Comentários sobre "O Brasil inevitável", de Mércio P. Gomes

Há duas semanas comprei este livro e há pouco terminei de ler vários capítulos, do grande antropólogo Mércio Pereira Gomes.
Mércio Pereira Gomes
Fonte: https://pt.wikipedia.org/wiki/M%C3%A9rcio_Pereira_Gomes#/media/Ficheiro:MercioPereiraGomes.jpg
O Brasil inevitável é um livro realmente interessante e instigante, que merece ser lido e refletido.
Capa do livro
Fonte: https://obrasilinevitavel.home.blog/2019/03/16/lancado-o-livro-o-brasil-inevitavel-etica-mesticagem-e-borogodo/

O livro trata de política, história, antropologia, filosofia de maneira inteligente e original.
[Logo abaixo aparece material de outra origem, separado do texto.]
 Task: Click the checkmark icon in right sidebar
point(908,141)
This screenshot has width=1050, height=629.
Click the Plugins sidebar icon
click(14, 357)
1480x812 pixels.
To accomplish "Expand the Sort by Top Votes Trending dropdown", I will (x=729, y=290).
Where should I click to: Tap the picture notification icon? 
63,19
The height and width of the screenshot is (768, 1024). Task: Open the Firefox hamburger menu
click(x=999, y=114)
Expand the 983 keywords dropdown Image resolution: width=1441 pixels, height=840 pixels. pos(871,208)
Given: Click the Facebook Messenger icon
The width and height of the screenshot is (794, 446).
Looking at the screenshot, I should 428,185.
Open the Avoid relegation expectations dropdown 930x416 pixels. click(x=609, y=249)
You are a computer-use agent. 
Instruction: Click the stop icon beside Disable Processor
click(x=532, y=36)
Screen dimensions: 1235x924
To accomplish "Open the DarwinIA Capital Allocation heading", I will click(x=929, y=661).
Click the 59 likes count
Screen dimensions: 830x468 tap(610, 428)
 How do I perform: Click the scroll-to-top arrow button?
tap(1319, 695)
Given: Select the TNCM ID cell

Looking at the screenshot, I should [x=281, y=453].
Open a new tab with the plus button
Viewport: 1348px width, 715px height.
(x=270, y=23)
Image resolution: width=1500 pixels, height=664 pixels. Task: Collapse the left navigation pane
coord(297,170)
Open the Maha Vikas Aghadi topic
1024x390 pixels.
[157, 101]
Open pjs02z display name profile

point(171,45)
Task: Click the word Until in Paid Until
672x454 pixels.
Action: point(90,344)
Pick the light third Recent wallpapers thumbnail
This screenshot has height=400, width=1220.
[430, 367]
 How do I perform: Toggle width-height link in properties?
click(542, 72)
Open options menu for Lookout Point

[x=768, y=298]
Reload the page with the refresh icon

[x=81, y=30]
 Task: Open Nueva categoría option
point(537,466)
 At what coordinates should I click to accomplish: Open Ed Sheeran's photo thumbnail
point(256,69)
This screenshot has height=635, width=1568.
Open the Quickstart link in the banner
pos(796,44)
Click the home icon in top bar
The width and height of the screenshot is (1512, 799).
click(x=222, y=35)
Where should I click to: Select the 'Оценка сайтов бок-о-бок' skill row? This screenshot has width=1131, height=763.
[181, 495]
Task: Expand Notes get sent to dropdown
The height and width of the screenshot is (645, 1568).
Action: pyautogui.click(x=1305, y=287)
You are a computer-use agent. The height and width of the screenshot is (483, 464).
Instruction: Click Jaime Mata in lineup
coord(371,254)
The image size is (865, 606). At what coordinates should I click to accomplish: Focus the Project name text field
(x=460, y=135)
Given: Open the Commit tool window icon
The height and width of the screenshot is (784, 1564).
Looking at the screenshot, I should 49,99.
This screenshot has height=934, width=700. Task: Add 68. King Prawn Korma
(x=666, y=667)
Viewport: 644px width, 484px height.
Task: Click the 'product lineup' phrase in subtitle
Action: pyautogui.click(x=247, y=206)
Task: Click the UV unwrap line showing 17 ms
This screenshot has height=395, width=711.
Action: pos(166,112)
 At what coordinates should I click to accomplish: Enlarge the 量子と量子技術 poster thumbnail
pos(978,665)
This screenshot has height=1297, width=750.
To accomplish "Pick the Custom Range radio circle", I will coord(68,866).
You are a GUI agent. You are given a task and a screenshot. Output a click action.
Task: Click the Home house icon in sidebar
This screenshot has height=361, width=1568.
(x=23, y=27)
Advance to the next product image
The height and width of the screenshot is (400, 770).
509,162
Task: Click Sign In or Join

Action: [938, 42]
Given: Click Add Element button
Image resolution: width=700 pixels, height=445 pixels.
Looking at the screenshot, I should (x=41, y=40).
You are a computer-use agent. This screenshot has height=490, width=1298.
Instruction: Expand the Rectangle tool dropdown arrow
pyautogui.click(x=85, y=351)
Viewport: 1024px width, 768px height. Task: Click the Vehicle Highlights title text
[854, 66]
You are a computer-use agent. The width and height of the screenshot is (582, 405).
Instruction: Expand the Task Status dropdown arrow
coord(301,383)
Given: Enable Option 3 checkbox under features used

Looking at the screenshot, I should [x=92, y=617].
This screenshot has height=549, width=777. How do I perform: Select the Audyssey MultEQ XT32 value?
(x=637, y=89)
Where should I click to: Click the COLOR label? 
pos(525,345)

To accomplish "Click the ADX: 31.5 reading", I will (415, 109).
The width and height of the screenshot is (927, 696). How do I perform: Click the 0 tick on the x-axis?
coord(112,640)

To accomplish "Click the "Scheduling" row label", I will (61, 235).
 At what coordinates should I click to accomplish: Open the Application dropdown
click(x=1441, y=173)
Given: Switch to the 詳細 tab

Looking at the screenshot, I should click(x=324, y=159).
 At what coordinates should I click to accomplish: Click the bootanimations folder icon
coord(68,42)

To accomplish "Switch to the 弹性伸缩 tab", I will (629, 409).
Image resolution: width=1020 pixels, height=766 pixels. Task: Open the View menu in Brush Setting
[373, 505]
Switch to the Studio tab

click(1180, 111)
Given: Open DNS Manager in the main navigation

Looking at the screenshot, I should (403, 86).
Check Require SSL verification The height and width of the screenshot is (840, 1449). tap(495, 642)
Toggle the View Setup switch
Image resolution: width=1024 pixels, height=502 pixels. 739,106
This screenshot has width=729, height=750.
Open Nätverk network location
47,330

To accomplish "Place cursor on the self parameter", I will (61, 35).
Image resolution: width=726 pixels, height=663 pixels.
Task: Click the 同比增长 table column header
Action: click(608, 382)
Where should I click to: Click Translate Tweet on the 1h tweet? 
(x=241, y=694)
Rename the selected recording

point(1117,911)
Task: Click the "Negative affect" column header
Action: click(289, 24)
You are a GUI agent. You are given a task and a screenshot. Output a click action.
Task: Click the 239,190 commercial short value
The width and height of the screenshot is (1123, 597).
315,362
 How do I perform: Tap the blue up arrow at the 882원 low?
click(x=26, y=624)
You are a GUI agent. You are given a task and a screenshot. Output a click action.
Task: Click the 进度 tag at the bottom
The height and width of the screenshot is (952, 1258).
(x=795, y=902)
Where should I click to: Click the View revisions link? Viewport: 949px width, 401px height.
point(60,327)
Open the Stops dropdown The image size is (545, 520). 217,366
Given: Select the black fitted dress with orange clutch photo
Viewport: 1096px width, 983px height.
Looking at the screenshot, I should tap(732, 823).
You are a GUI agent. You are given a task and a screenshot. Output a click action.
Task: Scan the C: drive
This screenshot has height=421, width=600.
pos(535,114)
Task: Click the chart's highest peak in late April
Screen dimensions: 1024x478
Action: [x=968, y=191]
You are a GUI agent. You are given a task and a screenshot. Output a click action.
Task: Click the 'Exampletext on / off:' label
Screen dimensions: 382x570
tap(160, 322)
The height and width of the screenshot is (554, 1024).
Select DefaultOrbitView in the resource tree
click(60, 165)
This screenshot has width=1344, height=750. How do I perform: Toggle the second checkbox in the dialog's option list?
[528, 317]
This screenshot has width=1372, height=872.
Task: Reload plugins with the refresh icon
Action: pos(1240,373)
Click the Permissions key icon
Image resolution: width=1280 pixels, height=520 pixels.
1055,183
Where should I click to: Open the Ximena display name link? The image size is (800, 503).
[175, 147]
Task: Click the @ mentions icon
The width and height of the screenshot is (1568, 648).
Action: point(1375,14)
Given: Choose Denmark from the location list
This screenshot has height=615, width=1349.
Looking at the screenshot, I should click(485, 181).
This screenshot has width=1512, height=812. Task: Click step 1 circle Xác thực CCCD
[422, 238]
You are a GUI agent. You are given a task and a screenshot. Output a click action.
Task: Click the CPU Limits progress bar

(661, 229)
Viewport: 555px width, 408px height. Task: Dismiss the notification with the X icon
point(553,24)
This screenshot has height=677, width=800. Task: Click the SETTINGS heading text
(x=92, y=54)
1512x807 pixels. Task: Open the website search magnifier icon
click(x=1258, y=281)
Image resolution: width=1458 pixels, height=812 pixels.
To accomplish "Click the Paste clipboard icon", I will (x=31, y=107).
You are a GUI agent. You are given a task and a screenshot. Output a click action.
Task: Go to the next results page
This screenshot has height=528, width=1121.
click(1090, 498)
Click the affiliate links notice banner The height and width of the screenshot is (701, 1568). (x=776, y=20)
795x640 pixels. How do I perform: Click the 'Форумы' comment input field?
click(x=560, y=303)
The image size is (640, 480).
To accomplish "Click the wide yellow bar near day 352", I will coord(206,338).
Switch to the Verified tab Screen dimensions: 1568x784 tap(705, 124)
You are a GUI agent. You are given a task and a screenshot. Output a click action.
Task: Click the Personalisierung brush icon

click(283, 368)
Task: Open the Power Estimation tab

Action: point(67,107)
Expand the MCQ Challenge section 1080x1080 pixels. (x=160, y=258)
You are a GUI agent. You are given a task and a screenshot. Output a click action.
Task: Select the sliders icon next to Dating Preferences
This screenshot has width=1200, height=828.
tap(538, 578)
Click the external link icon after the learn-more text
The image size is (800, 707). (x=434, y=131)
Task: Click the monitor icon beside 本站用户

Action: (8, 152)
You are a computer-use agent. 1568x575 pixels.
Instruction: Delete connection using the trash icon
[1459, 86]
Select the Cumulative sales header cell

Como o autor é antropólogo, suas vistas sobre o Brasil, isto é, sobre a formação e composição étnica e, principalmente, cultural do país iluminam as discussões políticas.
De qualquer maneira, quero comentar aqui dois aspectos mais gerais que me chamaram a atenção.
Por um lado, o autor segue uma tradição que remonta pelo menos a Darcy Ribeiro e que até os anos 1960 era muito forte: concepções de "projeto nacional", de considerar o Brasil como um único país (composto por vários grupos, claro está, mas, ainda assim, um só país) e que deve ter uma visão de longo prazo para orientar as ações presentes. Esse tipo de perspectiva foi deixado de lado a partir dos anos 1970 tanto pelos marxistas (interessados em explorar os conflitos de classe) quanto pelos pós-modernos (preocupados com as políticas identitárias e/ou com as concepções irracionalistas segundo as quais todo poder é podre e todo projeto político é irracional e visa apenas à dominação e à exploração). A falta de um "projeto de nação" é um dos motivos mais amplos que explicam porque o Brasil encontra-se no poço sem fundo em que está.
Por outro lado, aliás também remontando a uma concepção que passa por Darcy Ribeiro, o autor tem uma visão positiva, otimista do brasileiro. Não se trata de negar seus problemas, nem das dificuldades que enfrentamos, nem dos aspectos negativos de nossa história: nada disso. O autor reconhece com grande clareza todos esses problemas. Mas, em vez de limitar-se a isso, ele observa que há inúmeros aspectos positivos no Brasil e nos brasileiros - aspectos que justificam a possibilidade de o país "dar certo" (e, portanto, que dão sentido à concepção de um "projeto de país"). A história brasileira não é uma sucessão de crimes, de opressões, de dominações, de brutalidade e - em uma narrativa que tem sido larga e alegremente repetida - de autoritarismo inato; muito do que se afirma como negativo na história e na realidade brasileira tem que ser percebido, com urgência, de maneira diversa.
Todavia, sou obrigado a fazer um reparo ao livro, a apresentar um grave "porém". O autor elogia reiteradamente o grande Marechal Rondon - aliás, com toda a justiça. Ora, como se sabe, Rondon era positivista: é precisamente ao tratar do Positivismo que Mércio Gomes erra - e erra reiteradamente, infelizmente se limitando a repetir o senso comum de manuais. Nesse caso, não há escapatória; é necessário ignorar tudo o que Mércio Gomes fala sobre o Positivismo e buscar outras fontes.

Marechal Rondon em 1930
Fonte: https://pt.wikipedia.org/wiki/C%C3%A2ndido_Rondon#/media/Ficheiro:Marechal_Rondon.jpg
(Sacrificando um pouco a humildade, e considerando a multiplicidade de âmbitos em que se move Mércio Gomes - teoria social, antropologia brasileira, história das idéias etc. -, uma indicação útil a respeito do Positivismo é o meu livro Comtianas brasileiras.)